■ TRY IT
Scan the material below for the string "computer", and copy every line where it shows up.
-- SOURCE MATERIAL follows --
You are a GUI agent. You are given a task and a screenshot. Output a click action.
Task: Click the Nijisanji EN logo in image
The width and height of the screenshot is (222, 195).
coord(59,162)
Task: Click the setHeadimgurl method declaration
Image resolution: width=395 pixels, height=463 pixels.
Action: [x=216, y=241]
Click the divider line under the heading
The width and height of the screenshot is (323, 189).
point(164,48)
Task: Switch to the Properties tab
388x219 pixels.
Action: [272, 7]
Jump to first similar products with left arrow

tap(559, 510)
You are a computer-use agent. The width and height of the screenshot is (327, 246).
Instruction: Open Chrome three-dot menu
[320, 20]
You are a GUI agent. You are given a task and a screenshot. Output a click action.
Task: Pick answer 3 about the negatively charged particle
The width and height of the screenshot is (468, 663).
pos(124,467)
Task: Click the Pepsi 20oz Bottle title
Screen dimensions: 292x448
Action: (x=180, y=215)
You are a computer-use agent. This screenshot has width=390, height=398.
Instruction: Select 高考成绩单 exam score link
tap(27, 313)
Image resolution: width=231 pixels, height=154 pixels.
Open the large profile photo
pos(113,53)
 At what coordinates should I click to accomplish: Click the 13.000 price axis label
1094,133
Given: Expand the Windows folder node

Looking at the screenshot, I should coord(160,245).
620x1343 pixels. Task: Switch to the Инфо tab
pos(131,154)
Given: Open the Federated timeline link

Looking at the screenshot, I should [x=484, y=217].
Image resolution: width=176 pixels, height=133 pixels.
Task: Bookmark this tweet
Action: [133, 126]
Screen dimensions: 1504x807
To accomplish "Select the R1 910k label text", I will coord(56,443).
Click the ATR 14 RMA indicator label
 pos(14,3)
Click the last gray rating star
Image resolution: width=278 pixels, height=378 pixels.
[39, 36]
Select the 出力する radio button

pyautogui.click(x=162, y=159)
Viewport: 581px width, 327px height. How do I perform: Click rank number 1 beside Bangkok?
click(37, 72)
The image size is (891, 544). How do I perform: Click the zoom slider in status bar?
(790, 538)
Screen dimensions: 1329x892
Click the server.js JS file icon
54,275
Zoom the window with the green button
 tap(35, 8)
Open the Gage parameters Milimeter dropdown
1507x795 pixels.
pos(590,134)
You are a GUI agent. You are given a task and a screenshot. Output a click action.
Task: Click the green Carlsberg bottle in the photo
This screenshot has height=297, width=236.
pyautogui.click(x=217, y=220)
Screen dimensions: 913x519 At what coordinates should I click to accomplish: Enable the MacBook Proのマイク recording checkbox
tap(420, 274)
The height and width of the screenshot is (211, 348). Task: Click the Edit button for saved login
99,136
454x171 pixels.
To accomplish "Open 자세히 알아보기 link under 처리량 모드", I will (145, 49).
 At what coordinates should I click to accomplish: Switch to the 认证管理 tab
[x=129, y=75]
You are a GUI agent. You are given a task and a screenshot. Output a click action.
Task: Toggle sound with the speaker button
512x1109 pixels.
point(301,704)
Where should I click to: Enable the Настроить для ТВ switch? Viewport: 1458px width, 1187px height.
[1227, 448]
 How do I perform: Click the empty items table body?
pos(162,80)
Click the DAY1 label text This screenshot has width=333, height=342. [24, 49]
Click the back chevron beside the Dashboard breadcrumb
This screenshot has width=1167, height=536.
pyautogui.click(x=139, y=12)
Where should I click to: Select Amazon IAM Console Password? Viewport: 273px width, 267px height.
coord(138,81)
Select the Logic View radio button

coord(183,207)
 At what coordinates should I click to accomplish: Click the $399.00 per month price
-- SOURCE MATERIAL concluded --
■ WRITTEN RESPONSE
You are a computer-use agent. The width and height of the screenshot is (327, 246).
You are a computer-use agent. This screenshot has width=390, height=398.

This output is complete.